#### REQUIRED WORK:
Going line by line through the listing, how many lines hold "computer"? State nothing but the number.

#### DATASET ENTRIES:
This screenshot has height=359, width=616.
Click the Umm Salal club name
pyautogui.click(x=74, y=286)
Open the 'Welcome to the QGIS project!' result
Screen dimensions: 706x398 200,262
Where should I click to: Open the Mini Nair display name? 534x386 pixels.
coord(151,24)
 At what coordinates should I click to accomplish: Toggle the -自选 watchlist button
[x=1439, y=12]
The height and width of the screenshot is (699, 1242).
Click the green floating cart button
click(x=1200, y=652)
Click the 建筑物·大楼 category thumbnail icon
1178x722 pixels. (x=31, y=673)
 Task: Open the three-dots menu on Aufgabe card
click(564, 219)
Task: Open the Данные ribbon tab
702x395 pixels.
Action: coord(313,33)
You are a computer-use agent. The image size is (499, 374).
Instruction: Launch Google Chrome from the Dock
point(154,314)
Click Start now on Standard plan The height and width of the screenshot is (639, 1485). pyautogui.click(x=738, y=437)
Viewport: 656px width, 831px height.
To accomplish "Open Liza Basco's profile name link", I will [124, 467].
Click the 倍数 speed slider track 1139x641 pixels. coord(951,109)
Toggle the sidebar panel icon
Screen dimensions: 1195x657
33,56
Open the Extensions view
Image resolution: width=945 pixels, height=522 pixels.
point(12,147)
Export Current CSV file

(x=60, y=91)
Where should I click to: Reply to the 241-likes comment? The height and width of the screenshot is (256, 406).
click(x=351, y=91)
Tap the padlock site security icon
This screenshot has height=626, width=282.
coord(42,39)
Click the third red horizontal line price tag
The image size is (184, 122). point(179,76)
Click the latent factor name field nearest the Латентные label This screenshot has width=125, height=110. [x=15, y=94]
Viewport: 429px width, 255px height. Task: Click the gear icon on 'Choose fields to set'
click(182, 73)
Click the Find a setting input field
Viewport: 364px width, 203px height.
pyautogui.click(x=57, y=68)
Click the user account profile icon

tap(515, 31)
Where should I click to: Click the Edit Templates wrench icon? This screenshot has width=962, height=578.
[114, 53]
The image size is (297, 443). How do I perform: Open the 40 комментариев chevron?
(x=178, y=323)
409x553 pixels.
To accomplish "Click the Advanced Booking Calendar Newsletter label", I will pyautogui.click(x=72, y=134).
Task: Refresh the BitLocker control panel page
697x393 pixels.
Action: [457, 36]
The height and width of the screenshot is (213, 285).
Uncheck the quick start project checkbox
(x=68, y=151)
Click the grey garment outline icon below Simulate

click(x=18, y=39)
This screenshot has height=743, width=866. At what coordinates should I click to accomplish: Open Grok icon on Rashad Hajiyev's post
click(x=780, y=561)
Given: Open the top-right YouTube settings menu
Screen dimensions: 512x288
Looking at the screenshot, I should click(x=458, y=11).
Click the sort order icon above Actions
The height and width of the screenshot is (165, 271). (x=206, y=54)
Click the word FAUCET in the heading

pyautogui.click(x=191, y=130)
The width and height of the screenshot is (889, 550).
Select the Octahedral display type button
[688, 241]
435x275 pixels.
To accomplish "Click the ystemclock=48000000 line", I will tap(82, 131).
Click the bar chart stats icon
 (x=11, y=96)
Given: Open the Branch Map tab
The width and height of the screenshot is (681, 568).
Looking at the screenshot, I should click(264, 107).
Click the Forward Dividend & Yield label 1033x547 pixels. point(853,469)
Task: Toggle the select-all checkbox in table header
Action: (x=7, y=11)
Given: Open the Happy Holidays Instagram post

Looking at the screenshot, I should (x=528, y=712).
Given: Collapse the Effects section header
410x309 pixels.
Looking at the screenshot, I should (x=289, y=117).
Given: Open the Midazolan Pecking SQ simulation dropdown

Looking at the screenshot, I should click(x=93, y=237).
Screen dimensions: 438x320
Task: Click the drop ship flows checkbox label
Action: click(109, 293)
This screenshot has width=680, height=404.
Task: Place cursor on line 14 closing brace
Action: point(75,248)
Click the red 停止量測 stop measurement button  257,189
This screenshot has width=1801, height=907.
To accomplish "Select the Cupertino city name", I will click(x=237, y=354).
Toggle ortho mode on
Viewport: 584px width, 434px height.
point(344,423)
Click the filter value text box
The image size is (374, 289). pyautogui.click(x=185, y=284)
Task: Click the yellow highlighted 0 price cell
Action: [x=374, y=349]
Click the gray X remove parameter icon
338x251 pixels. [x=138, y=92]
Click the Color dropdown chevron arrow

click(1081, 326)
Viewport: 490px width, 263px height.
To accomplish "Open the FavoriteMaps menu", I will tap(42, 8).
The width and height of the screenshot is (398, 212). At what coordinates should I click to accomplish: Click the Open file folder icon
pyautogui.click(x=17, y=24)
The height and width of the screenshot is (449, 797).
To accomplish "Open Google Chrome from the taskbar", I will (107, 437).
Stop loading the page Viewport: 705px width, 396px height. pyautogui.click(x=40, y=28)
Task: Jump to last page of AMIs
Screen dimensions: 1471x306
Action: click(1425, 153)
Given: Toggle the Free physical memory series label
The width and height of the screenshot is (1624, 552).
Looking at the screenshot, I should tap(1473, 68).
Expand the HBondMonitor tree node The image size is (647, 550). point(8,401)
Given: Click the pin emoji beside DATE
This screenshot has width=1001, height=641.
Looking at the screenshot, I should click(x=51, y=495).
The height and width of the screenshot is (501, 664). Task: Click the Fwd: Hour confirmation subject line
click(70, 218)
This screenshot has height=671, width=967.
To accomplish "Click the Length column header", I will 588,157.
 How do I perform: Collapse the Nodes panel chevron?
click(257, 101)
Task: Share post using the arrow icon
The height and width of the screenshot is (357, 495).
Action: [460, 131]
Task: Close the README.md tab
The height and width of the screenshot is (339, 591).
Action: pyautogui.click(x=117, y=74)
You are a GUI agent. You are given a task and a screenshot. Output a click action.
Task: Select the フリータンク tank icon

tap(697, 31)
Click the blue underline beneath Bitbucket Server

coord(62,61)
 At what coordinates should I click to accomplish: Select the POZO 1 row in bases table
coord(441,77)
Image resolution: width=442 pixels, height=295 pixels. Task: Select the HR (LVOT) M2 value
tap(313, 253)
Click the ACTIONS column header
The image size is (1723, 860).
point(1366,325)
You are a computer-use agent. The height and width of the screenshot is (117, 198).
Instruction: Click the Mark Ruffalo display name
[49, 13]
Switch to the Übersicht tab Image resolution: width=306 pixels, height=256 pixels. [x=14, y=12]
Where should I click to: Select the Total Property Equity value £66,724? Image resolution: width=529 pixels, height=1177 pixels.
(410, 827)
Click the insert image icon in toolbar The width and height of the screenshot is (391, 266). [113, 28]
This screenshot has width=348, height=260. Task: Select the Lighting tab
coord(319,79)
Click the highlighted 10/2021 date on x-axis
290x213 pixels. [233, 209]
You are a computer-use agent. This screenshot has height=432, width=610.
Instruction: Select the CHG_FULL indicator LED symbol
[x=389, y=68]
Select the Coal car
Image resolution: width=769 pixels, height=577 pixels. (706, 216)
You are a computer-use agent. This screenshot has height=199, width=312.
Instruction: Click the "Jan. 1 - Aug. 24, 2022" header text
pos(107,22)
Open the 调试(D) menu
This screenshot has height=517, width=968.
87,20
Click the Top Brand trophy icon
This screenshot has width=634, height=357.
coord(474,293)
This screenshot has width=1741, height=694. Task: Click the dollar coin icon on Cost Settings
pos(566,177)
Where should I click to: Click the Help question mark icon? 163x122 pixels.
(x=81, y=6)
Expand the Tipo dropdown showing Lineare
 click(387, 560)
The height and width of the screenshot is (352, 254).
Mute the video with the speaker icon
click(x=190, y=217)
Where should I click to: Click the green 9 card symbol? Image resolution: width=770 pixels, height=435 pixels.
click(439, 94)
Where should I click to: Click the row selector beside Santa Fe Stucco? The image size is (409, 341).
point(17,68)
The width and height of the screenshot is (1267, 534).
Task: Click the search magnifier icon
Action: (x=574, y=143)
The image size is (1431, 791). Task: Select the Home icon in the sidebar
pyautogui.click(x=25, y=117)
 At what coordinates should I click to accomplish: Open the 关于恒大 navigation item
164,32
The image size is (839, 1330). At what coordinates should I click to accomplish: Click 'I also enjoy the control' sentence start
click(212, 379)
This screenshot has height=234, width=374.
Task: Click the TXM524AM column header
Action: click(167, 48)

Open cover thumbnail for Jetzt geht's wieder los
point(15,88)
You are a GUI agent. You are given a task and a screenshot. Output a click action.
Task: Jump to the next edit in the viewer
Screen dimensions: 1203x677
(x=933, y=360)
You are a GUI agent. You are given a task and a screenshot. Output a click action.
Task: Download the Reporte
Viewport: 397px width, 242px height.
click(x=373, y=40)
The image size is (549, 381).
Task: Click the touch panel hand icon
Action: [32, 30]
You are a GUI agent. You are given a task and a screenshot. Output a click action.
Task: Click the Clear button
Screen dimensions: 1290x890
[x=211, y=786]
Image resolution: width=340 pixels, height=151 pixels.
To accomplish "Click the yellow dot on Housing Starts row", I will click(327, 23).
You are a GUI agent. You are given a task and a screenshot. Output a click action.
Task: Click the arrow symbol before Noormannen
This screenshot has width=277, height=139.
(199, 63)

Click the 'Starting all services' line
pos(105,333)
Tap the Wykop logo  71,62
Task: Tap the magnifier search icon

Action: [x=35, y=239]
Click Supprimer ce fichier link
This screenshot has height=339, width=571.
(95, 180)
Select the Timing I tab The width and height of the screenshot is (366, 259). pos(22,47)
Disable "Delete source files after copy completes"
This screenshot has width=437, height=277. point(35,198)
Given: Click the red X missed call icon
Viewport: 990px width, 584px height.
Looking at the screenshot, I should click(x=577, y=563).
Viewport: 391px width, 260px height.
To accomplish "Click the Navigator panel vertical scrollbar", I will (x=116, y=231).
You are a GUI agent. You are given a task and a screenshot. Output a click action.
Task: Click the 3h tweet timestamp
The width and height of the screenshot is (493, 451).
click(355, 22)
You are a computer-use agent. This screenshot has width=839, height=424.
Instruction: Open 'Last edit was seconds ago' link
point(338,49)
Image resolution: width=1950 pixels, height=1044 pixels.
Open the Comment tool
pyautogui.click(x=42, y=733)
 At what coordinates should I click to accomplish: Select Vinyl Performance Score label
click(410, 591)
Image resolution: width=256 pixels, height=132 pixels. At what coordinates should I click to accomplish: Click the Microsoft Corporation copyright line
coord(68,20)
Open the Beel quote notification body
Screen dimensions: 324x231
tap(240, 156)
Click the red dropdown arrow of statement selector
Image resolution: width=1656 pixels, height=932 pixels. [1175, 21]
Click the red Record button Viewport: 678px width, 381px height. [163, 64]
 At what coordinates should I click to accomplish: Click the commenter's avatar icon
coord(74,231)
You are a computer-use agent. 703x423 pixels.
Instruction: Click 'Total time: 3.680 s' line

#### SOLVED PROBLEM:
6